Curiosamente, 113 anos após Dr. Tristão descrever suas preocupações com as escusas informações derivadas das autoridades policiais, que conduziam os “alienados” ao Hospício, nos deparamos com a notícia da morte, ou melhor, execução de Jean Wesly. Assim como muitos imigrantes italianos que aqui chegaram, o jovem vinha em busca de uma vida melhor. Qualquer imigrante, ao se aventurar por um novo universo cultural, linguístico e social poderá encontrar a prosperidade. Mas nem todos. “Se jogar” neste mundo misterioso, do incerto e desconhecido, é uma caixinha de surpresa, no qual os corajosos e os sem opção costumam pagar pra ver. Foi o que fizeram tantos imigrantes dos quais descendemos e é também o que milhares de pessoas fazem neste exato momento. Buscam uma vida melhor. Nesta busca, deparam-se com leis, com códigos culturais e uma língua desconhecida, que podem colocar em xeque sistematicamente o “conforto psíquico”, exigindo adaptações e acomodações constantes. Novas subjetivações se originam deste encontro, com os recursos desenvolvidos na história singular de cada um. Triste é encontrar a autoridade policial do século XIX em ação.

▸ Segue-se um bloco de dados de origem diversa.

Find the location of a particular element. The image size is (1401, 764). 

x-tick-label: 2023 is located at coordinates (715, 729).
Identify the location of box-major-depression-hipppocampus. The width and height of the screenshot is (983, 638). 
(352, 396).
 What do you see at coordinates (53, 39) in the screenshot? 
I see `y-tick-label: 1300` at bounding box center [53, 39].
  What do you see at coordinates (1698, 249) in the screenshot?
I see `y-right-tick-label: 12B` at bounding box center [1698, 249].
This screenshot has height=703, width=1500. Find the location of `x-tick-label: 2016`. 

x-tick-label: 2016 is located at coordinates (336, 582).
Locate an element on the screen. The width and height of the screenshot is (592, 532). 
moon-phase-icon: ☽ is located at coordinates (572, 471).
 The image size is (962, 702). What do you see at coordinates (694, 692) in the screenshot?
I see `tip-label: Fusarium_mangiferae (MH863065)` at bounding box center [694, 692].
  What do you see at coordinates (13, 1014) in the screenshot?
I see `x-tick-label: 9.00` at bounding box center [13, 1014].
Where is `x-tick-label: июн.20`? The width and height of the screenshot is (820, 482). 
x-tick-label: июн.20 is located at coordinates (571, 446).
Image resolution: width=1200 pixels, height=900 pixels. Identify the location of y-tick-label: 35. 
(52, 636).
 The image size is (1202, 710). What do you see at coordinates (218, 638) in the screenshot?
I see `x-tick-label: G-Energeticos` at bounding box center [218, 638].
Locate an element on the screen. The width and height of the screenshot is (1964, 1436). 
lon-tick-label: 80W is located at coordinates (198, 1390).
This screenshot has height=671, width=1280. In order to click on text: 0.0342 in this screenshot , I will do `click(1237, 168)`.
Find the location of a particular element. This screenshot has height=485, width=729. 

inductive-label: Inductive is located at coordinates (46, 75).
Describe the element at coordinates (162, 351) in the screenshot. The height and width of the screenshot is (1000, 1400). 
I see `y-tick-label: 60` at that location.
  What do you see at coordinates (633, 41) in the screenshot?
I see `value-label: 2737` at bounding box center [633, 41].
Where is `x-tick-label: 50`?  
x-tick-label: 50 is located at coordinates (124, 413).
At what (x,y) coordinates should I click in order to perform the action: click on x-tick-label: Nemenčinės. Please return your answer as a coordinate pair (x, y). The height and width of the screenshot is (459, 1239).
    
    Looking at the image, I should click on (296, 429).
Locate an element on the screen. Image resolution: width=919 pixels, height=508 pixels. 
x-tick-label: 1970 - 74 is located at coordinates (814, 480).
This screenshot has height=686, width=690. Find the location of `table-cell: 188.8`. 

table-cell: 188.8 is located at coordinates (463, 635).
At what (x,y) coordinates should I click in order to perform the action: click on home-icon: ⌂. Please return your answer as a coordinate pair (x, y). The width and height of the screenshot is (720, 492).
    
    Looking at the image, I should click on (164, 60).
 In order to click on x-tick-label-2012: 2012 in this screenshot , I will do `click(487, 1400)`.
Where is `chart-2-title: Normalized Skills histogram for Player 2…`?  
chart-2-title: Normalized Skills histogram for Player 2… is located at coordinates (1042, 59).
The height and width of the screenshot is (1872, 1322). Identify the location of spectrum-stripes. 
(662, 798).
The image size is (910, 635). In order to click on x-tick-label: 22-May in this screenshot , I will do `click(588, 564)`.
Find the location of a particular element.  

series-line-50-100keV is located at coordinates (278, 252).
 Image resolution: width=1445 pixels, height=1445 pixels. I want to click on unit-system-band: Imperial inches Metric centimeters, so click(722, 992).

Nesta relação concreta entre um imigrante haitiano, provavelmente num quadro clínico grave que demandava contenção farmacológica, por que não ocorreu o encontro com uma equipe de saúde? Há um arsenal de drogas desenvolvidas pela indústria farmacêutica capazes de atuar em tais situações, porque elas não foram usadas? Porque se optou pela contenção via bala de uma arma de fogo, feita para matar? Nesta disputa das potentes indústrias farmacêutica e bélica, fico com a primeira.

Onde está a responsabilidade dos gestores municipais em propor um olhar específico, contemplado em políticas públicas, de atuação com estas populações de imigrantes? Se fosse um imigrante europeu, hoje, será que esse desencontro e seu desfecho seriam os mesmo? E a reforma psiquiátrica, é mais uma lei distante da vida das pessoas? Porque ainda esse ranço e esse desejo de aniquilar o outro?

A crítica à violação dos direitos humanos e a terapêutica subjugada em instituições totais como os hospícios, caracterizados como depósitos para guardar loucos, conduziu o movimento que culminou na Lei da Reforma Psiquiátrica, nº 10.216, de 6 de abril de 2001, que dispõe sobre a proteção e os direitos das pessoas portadoras de transtornos mentais e redireciona o modelo assistencial em saúde mental.

Quatorze anos após a promulgação da lei, muitos são os desafios para que nos distanciemos deste passado presente. Um novo lugar no imaginário social precisa ser forjado para que possamos nos relacionar com a loucura e o louco, de maneira generosa e não violenta. Se as equipes de saúde e os agentes do Estado forem incapazes desta generosidade do cuidado, e não reivindicarem este lugar, então estamos diante de algo realmente sério e perverso.

A história de Jean Wesly passa a integrar um recorte maior sobre a experiência de exclusão que o mundo contemporâneo ainda tece, mantendo os mesmos silêncios. Reconstruir esta experiência, resgatar as memórias de outros tempos, das vozes silenciadas, e estranhar a barbárie, é trazer pra consciência aquilo que ficaria mais bem colocado embaixo do tapete da história - só que não.

Por uma sociedade que cuide de pessoas mais do que de coisas. E só.



Referências:
Cunha, M. C. P. (1990). Cidadelas da ordem. São Paulo: Brasiliense.
Haiti busca informações (14/10/2015). Jornal Pioneiro, p. 8. Caxias do Sul.
Papini, F.Z. (2012). Loucos em Caxias: 1909 a 1923. Trabalho de Conclusão de Curso não-publicado. Centro de Ciências Humanas, Psicologia. Universidade de Caxias do Sul. Caxias do Sul, Brasil.
Wadi, Y. M. (2002). Palácio para guardar doidos. Porto Alegre: Editora da Universidade/ UFRGS.